D'propósito

23 de fevereiro de 2010

As letras que não são minhas

Eu sinto uma ponta de culpa de ficar tanto tempo ausente daqui. E acho justo que se não paro e penso para escrever, dividir as páginas que leio é o mínimo para preencher o espaço vazio e branco.

"Parece que tudo está fechado e protegido por uma redoma de vidro finíssimo e o calor torna os movimentos ainda mais pesados; mas não há calma dentro de mim. É como se um rato estivesse roendo a minha alma, e de uma maneira tão imperceptível que até parece suave. Não estou mal e também não estou bem, a coisa preocupante é que "não estou". Mas sei me reencontrar: basta levantar os olhos e cruzá-los com o olhar refletido no espelho para que uma calma e uma felicidade tranquila tomem conta de mim.[...] A única coisa que realmente me faz ficar bem é aquela imagem que contemplo e amo:todo resto é ficção".

100 escovadas antes de ir para a cama, de Melissa Panarello.

10 de fevereiro de 2010

o escândalo da morte e a dor do amor

foto/fonte: le love

O ônibus é, no fim das contas, mais reflexivo que um metrô. Talvez porque demore mais. E foi a caminho do trabalho que pensei que há sempre alguém sofrendo por amor. Se não é você, é um amigo, ou quem não se gosta mais. E por trás da dor do amor há sempre alguém aconselhando o que fazer. Como esquecer, como reagir, o que falar, como se comportar, feito esses livros ambulantes de auto-ajuda.

Mas entre todas as coisas que as pessoas mais dizem é: não se humilhe! O que não é bem o que aconselha Roberto Freire em Ame e dê Vexame ou em Insista, crônica do livro Canalha!, do Carpinejar.

Eu amei, insisti, dei vexame e as pessoas diziam, “você tem que ter o mínimo de orgulho”. Também acho. Mas acredito mesmo que só se pode ter orgulho depois de um belo escândalo.
Por exemplo, nós fazemos escândalo diante da morte e sem vergonha que nos vejam chorar desconsolados abraçando o corpo que já não responde. Parece ridículo comparar a dor que se tem a perda da morte a de um relacionamento, já que não há consolo para a perda definitiva de alguém. Mas ridículo, talvez, seria também não comparar.

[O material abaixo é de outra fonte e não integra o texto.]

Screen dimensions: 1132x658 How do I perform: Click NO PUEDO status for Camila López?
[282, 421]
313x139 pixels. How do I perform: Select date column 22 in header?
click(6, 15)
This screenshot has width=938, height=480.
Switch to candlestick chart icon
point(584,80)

Já vi muita gente tentando descrever a dor da morte e não conseguir. Além de um vazio e as melhores lembranças do falecido não há mais nada que eu me lembre da morte. Até hoje sofri com a perda de dois bisavós, um avô e uma tia. Mas mesmo com a ausência dos quatro, tendo sentindo muito mais com a morte da minha tia, eu ainda não senti nada parecido com a dor da perda de um amor. Porque ao contrário da morte a separação não nos faz enterrar ninguém, a paixão sempre está mais viva para uma das partes e mesmo com a desintegração ele não deixa de existir, só muda o status ou a posição no tempo que de presente e futuro, de repente, se torna passado.

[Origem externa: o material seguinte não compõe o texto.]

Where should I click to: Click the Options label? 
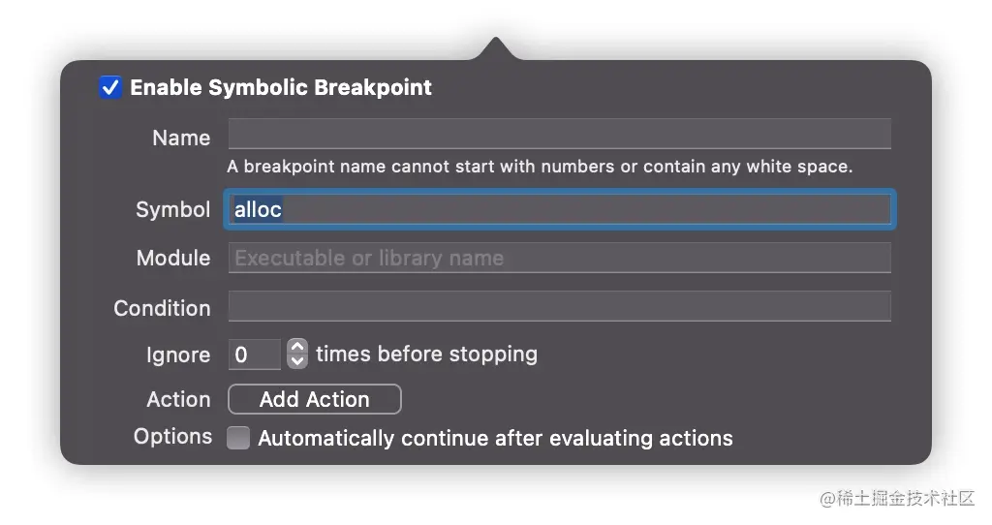172,437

A morte não tem tempo, mas sempre tem companhia. Diante da morte você sempre tem companhia para chorar e recordar o melhor de quem não pode mais respirar. Do amor perdido, não. É você e só você para lembrar dos sorrisos trocados, do café da manhã surpresa, dos fins de semana todo na cama, das brigas por ciúme e do próximo aniversário que vocês não vão comemorar juntos.

A morte é o fim da esperança, o fim de um relacionamento é começo dela. Por pior ou melhor que tenha terminado sempre há esperança por parte do amor, senão pelo que se vai, pelo próximo que pode vir. Porque no fim das contas não dá pra superar o que não foi enterrado. Não se pode enterrar um sentimento ainda vivo, em qualquer coração que seja, ou que vier.